Server resource limits: Memory exhaustion or stuck PHP processes leading to incomplete replies.

Firewall or WAF rules: Blocking admin-ajax.php or REST API calls used by Elementor.

SSL/TLS mismatch: Cloudflare set to Full Strict while the origin has an invalid certificate.

Cache or compression issues: Double GZIP or invalid compression from plugins.

Quick Diagnostics

Disable Cloudflare temporarily: Use Development Mode or access the origin IP directly.

Check error logs: Inspect PHP-FPM, Nginx, or Apache logs for errors at the time of the 520 response.

Test a default page: Create a plain WordPress page without Elementor to isolate the problem.

Fix Steps in Order

Clear all caches: Plugin, server (Varnish), and Cloudflare caches.

Disable plugins causing premature output: Turn off security, analytics, caching, and minification plugins, then re-enable one by one.

Remove early output: Eliminate any echo, print, or var_dump before wp_head in functions.php or plugin files.

Increase PHP limits: Set memory_limit 256M–512M and max_execution_time 300 for testing.

Fix .htaccess or Nginx config: Restore default WordPress rewrite rules and prevent double compression.

Align SSL settings: Use “Full” mode with a valid certificate, or “Full Strict” with a valid origin certificate.

Allow Elementor requests: Whitelist admin-ajax.php and /wp-json endpoints in firewalls or WAF.

Recommended Settings During Editing

WordPress: WP_MEMORY_LIMIT of at least 256M and disable the Heartbeat API on the frontend.

Nginx/Apache: client_max_body_size ≥ 64M and read timeouts up to 300 seconds for debugging.

Cloudflare: Disable Rocket Loader temporarily and avoid double minification with cache plugins.

Elementor Editing Problems Related to 520

admin-ajax.php fails randomly: Increase server timeouts and relax overly strict WAF rules.

Large images or files: Compress and optimize media, disable aggressive minification during uploads.

Prevention and Best Practices

Keep everything updated: Elementor, plugins, and PHP versions should be current.

Monitor logs: Track PHP errors and warnings to prevent invalid output.

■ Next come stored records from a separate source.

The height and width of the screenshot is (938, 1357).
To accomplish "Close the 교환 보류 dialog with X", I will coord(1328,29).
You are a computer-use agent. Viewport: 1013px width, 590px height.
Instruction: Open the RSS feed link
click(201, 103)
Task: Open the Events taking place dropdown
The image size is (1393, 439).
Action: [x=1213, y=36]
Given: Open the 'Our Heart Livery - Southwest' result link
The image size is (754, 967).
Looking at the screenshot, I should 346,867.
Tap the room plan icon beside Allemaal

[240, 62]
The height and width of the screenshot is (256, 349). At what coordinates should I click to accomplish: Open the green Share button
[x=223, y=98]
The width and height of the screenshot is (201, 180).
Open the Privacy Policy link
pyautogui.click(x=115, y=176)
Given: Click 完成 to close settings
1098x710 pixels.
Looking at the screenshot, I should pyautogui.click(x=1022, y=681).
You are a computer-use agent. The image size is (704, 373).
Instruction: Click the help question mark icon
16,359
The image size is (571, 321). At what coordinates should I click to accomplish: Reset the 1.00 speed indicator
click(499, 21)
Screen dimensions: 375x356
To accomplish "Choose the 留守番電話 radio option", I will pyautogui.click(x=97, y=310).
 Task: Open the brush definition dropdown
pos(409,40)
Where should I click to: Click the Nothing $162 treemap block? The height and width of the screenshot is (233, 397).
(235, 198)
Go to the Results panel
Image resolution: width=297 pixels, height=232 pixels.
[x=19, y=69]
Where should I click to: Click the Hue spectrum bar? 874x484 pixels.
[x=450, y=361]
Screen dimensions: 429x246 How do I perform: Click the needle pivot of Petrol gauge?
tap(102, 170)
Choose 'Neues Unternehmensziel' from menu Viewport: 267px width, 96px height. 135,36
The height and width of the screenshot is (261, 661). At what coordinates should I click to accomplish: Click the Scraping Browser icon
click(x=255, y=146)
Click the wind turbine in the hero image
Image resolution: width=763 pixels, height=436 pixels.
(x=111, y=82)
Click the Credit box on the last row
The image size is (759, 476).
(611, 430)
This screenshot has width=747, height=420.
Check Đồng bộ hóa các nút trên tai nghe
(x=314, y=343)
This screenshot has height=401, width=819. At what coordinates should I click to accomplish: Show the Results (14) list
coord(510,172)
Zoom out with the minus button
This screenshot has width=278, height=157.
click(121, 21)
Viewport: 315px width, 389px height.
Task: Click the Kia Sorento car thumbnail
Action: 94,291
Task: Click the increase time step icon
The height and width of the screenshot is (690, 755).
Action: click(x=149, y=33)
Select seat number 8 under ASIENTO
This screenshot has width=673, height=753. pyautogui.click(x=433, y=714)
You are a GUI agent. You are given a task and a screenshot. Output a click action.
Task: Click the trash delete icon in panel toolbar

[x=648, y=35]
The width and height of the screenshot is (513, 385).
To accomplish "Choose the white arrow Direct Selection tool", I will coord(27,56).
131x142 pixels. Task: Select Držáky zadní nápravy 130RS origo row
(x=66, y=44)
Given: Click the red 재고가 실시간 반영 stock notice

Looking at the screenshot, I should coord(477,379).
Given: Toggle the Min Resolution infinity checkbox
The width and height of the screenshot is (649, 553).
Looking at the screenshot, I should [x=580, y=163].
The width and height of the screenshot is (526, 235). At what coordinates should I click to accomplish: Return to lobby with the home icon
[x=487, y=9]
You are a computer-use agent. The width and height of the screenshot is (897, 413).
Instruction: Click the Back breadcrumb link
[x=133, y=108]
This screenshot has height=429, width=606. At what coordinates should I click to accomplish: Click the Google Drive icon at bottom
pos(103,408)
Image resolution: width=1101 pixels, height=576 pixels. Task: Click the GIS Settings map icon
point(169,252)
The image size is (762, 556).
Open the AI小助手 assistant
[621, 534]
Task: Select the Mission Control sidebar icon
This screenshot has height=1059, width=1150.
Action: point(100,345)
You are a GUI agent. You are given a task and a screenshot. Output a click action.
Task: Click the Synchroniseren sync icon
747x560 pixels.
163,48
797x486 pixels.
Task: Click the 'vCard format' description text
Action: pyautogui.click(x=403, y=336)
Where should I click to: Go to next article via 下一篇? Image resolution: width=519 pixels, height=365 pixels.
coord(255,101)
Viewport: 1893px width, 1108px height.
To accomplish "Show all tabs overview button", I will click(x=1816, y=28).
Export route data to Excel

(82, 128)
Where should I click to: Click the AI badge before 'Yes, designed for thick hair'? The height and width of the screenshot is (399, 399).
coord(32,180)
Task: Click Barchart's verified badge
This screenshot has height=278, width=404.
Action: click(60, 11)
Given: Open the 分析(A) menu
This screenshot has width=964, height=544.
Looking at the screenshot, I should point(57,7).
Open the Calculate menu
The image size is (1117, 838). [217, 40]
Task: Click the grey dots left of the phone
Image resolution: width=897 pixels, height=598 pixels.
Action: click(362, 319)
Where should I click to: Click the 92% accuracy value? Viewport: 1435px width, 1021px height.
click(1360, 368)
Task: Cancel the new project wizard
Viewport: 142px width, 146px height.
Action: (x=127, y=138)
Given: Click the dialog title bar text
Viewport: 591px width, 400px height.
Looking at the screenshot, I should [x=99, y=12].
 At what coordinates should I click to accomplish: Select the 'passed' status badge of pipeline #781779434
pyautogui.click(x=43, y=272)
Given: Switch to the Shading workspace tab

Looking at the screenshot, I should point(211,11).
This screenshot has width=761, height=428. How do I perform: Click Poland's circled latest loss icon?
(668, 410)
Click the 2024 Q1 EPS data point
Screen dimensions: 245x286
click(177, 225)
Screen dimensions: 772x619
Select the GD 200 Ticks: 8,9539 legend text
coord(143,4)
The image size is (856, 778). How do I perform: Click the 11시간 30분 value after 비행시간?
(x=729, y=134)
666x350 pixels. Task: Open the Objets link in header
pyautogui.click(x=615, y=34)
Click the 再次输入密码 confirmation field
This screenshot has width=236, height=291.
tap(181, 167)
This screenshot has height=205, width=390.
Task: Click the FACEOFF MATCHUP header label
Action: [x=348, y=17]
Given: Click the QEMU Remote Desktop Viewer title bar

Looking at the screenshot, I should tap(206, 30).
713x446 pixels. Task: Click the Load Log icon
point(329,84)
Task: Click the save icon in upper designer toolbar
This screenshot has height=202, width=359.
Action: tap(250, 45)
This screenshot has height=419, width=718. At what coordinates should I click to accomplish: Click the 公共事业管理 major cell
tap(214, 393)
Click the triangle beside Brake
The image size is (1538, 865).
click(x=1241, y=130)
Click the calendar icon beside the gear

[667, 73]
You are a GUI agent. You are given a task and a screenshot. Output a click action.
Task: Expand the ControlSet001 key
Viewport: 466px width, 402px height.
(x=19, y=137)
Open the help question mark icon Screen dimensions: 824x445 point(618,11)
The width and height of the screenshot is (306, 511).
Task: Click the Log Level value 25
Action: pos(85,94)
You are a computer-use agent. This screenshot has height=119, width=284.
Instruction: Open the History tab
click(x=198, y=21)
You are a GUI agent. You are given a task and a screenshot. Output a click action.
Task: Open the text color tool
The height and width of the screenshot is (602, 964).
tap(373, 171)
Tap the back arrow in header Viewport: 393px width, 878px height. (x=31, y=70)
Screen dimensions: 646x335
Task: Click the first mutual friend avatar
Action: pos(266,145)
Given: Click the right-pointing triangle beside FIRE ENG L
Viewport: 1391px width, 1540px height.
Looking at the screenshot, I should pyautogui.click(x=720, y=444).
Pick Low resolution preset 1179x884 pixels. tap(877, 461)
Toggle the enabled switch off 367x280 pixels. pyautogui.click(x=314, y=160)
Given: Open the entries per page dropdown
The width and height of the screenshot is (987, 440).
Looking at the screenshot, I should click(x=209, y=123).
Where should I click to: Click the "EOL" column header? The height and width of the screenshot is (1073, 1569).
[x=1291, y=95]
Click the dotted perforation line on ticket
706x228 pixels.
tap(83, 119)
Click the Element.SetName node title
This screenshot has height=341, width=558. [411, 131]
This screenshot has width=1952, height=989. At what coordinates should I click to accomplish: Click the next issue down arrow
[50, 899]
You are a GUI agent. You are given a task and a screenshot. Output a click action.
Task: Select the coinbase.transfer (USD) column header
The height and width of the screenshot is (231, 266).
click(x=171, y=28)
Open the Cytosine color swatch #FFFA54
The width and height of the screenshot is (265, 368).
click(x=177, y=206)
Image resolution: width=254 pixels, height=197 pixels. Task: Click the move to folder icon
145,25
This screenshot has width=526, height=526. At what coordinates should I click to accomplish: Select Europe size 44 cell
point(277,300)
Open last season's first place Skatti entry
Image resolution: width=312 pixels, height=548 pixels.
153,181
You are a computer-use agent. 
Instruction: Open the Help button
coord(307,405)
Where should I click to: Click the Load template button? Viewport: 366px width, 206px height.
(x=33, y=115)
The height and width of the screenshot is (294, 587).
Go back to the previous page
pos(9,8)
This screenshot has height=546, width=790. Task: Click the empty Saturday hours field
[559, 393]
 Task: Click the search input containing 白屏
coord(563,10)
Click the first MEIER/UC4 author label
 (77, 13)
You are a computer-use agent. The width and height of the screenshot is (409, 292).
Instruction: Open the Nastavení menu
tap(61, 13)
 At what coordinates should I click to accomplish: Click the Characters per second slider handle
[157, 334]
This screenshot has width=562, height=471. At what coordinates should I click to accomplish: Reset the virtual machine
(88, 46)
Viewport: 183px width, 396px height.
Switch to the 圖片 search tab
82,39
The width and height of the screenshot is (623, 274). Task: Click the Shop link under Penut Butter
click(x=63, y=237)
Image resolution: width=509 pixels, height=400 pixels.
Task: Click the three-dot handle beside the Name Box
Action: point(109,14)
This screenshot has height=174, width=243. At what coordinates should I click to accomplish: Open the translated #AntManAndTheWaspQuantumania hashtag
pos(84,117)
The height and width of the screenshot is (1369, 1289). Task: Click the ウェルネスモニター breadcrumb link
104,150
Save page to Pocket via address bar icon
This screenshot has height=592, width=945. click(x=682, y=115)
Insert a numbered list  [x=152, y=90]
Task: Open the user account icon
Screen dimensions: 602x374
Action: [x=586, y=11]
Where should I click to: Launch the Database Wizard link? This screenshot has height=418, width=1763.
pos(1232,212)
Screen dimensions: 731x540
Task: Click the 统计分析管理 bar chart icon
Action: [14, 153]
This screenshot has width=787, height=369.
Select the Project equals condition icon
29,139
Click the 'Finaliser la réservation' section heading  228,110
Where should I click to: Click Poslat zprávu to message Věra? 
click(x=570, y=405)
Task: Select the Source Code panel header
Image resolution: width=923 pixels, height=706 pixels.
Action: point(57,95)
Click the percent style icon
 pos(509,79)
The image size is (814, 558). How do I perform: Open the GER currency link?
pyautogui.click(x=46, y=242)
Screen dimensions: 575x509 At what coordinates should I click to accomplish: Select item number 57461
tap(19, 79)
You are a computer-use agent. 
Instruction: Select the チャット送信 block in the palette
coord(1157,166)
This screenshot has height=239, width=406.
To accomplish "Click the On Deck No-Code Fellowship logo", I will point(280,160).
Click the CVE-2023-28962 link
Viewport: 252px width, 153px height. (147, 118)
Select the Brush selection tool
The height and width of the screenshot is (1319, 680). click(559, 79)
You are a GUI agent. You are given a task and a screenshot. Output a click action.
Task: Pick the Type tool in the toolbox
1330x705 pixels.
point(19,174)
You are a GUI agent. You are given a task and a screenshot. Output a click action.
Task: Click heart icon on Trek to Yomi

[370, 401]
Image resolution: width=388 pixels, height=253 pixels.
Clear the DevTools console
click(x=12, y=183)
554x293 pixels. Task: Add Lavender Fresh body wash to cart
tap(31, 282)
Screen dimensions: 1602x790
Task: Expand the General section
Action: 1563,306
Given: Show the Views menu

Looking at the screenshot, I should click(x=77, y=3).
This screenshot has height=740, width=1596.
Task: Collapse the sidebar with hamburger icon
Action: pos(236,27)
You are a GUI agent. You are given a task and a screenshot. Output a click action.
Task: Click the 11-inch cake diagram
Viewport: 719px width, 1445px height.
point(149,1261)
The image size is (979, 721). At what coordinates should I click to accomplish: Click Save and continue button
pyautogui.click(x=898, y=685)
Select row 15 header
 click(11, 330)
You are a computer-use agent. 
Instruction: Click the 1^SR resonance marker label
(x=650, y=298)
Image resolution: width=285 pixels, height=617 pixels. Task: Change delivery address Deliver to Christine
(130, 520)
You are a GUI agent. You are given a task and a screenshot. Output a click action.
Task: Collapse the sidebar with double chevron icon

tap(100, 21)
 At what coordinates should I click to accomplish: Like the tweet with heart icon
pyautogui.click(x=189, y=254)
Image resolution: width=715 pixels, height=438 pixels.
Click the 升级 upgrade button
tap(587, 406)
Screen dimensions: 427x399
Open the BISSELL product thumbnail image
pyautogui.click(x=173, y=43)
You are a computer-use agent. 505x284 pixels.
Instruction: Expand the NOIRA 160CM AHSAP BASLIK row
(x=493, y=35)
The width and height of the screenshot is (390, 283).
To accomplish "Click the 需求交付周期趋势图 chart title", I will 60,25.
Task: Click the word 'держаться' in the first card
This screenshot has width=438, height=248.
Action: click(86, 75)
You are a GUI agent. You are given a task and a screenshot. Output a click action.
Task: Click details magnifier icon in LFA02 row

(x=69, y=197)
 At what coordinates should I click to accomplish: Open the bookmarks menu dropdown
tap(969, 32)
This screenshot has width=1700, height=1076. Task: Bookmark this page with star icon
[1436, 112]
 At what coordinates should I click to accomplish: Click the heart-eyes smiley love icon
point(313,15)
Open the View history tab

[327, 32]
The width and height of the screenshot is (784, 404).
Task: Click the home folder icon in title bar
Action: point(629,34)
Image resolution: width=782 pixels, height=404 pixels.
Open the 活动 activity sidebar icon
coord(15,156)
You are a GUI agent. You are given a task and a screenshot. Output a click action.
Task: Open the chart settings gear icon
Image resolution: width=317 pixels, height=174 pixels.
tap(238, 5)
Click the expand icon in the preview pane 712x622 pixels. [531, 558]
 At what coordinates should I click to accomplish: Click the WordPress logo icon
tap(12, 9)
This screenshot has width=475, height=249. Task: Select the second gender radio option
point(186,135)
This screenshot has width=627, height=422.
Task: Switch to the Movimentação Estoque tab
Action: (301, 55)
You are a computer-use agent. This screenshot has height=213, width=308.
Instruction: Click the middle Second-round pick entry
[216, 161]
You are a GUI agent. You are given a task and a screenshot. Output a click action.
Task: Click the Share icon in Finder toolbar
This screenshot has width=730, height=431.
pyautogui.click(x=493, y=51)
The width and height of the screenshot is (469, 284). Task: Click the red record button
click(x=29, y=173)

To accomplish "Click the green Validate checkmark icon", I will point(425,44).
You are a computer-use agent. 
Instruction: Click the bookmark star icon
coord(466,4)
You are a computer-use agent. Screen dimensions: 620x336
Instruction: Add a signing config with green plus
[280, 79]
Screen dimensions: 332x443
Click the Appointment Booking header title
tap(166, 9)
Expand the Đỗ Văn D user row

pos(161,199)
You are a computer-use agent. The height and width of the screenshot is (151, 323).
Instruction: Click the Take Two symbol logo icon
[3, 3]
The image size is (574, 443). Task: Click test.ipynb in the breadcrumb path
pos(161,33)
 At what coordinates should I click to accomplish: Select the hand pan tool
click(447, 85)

Use staging for tests: Edit and test Elementor on a staging environment before deploying live with Cloudflare.

Summary

The 520 error in Elementor usually stems from invalid responses, PHP errors, or WAF restrictions when using Cloudflare. Clear caches, disable conflicting plugins, review logs, and align SSL and timeout settings. If the issue persists, coordinate with your hosting provider to trace requests between Cloudflare and the origin server.